How might I get the answer I need?

Answer 1

The characteristic polynomial is $(1-\lambda)(-\lambda) = 0$, so the possible eigenvalues are $\lambda = 0,1$. Recall that an eigenvector would have the property $Av = \lambda v$. So we are looking for vectors such that $Av=v$ or $Av = 0$.

The problem becomes to find the null space of the matrices $(A-I)$ and $A$ to get the space of eigenvectors corresponding to the eigenvalues $1$ and $0$ respectively.

Answer 2

When a matrix is already in diagonal form, as is your matrix, the eigenvectors and eigenvalues can be written down.

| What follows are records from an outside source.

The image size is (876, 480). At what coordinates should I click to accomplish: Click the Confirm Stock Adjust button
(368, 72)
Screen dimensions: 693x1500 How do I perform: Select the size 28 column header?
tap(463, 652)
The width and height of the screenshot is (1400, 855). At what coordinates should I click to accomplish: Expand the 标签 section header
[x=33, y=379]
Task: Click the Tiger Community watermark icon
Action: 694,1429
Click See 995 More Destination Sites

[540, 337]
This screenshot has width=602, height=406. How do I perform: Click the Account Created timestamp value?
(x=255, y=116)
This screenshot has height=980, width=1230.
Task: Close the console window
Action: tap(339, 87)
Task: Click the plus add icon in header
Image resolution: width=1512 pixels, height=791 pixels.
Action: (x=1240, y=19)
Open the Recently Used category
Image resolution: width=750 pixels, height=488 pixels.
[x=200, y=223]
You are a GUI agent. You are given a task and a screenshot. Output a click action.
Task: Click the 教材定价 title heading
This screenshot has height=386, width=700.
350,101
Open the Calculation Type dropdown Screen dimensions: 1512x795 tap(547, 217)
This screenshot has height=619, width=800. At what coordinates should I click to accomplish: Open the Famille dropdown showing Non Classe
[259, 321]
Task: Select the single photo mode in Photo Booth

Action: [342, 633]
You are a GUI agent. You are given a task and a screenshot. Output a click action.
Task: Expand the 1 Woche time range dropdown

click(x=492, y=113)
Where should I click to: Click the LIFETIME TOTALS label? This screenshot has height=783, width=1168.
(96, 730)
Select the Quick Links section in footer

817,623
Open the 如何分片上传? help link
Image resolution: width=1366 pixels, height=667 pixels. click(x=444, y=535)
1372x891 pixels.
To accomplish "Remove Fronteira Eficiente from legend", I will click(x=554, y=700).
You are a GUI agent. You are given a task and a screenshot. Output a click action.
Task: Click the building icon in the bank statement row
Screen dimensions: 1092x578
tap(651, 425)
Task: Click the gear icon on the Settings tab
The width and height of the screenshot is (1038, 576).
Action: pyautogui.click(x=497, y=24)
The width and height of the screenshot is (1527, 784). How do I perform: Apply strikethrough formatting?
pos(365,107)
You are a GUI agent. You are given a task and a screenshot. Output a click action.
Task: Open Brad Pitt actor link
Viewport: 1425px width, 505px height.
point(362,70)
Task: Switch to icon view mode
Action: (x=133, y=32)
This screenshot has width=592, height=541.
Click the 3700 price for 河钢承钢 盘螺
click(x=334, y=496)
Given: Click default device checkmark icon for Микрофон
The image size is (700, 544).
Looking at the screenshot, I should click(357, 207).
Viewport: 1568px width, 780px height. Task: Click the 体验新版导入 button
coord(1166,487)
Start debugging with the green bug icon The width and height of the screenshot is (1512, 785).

The vector $\begin{pmatrix}1\\0\\\end{pmatrix}$ has eigenvalue $1$ and the vector $\begin{pmatrix}0\\1\\\end{pmatrix}$ has eigenvalue $0$.

Note that $1$ and $0$ are the numbers on the diagonal and that $\begin{pmatrix}1\\0\\\end{pmatrix}$ and$\begin{pmatrix}0\\1\\\end{pmatrix}$ are the base vectors.